Nursing Homes' Response to Composite Quality Ratings

Wednesday, June 15, 2016: 10:15 AM
G60 (Huntsman Hall)

Author(s): Marcelo Coca Perraillon; R. Tamara Konetzka

Discussant: Hari Sharma

One of the main goals of public reporting of providers’ quality information is to ultimately improve the quality of health care. Report cards are intended to reduce asymmetric information and motivate consumers to choose providers of better quality. In turn, report cards may motivate providers to improve their quality of care. In 2008, Nursing Home Compare (NHC), a web-portal that publishes report cards for nursing homes, made significant changes to its reporting system. Besides continuing publishing a series of clinical outcome measures, staffing measures, and deficiency citations, NHC added a composite rating in which nursing homes receive one to five stars. While there is some evidence that consumers responded to the new ratings by choosing better-rated nursing homes, little is known about how nursing homes responded to the new composite ratings. The objective of this paper is to evaluate whether reporting composite ratings motivated nursing homes to make quality improvements.

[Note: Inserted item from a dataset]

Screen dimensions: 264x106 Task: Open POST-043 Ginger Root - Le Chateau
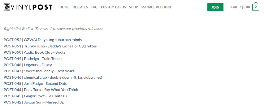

The new star ratings are determined by cut-offs from continuous scores that summarize the information from three quality domains: yearly nursing home inspections, a subset of ten clinical outcome measures, and staffing levels. While all domains affect the overall number of stars, the new ratings assign a larger weight to the inspection domain. We exploit these features of the new ratings and use a regression discontinuity design to estimate changes in the summary scores for each quality domain after the ratings are released.

Data for this study come from three sources. The first contains the unpublished underlying scores and thresholds that were used by the Centers for Medicare and Medicaid to determine the number of stars. The second source is the Online Survey Certification and Reporting, which contains information on baseline facility characteristics. Finally, we also use Minimum Data Set, which contains detailed clinical assessment information collected at regular intervals for every resident in a certified nursing home.

Our results show that observed characteristics of nursing homes and residents are comparable close to cut-off points, even though there are large differences in these characteristics by star level. Our main results indicate that nursing homes that obtained an additional star significantly improved their first subsequent health inspection score following the initial release of the five-star ratings. However, we found no changes in scores based on staffing and clinical quality measures. Since the new ratings shifted the importance of health inspections over that of clinical outcome measures and staffing levels, our results suggest that the new ratings caused nursing homes to allocate more resources into improving their performance in health inspections, which are based on unannounced visits by a team of inspectors. Ensuring that health inspections address aspects that truly impact the quality of care in nursing homes should be a priority for policymakers.